Was it an unsanctioned trading expedition? Cristobal de Arellano had been a soldier in the Zuni region, and the group of men are suspected to have gone to the pueblos. Nothing ever came of the investigation by agents of governor and captain general Juan Ignacio Flores Mogollon. But friends and relatives were questioned.

Ramon Garcia’s father-in-law was Martin Hurtado, one of the founders of Albuquerque, the first alcalde of Albuquerque and the captain of a military squad. He told investigators that his son-in-law left on the feast day of San Juan – June 24, 1715 – about 4 in the afternoon.

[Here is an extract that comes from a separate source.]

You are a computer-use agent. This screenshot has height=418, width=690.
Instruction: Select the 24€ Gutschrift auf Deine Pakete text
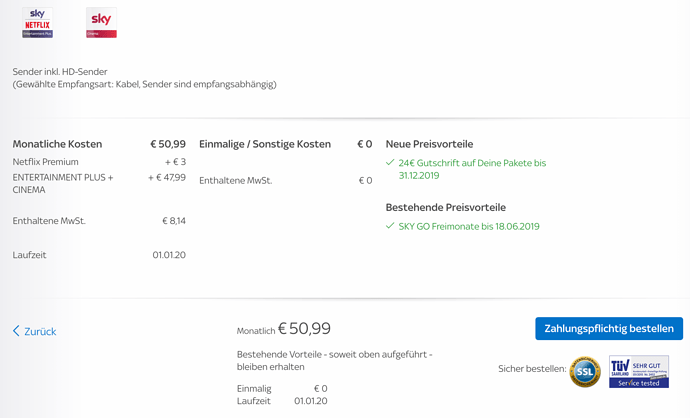click(x=472, y=169)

He also said his son-in-law gambled away everything he had, including his buttons. The father-in-law had reprimanded him. He added that his son-in-law had even gambled away his single horse. Hurtado, who said he was 45, signed the statement.

When Bernardina Hurtado (Ramon Garcia Jurado’s second wife) was interviewed, she said that her husband had not told her anything and that he didn’t confide in her because he didn’t want her telling her mother and father. She said he had asked her to make some lengths of cloth for San Juan Day. When he mounted his horse the day that he left, he simply said, “Adios hija.” She did not sign the statement because she did not know how.

Testimony from others such as wife of Cristobal de Arellano said he left without even taking a tortilla. But again nothing came of the investigation except for multiple pages in the Spanish Archives.

As for leaving the kingdom, here’s a 1732 notice from Gov. Gervasio Cruzat y Gongora from Spanish Archives: "No one is to leave the province without my express permission. For all of this, the said alcaldes mayores are to submit a list of all who intend to go, so that upon reviewing it, permission is granted for them to leave."

“Spanish Colonial Lives. Documents from the Spanish Colonial Archives of New Mexico 1705-1774." Linda Tigges, editor and J. Richard Salazar, translator. Pages 106-124. Page 182.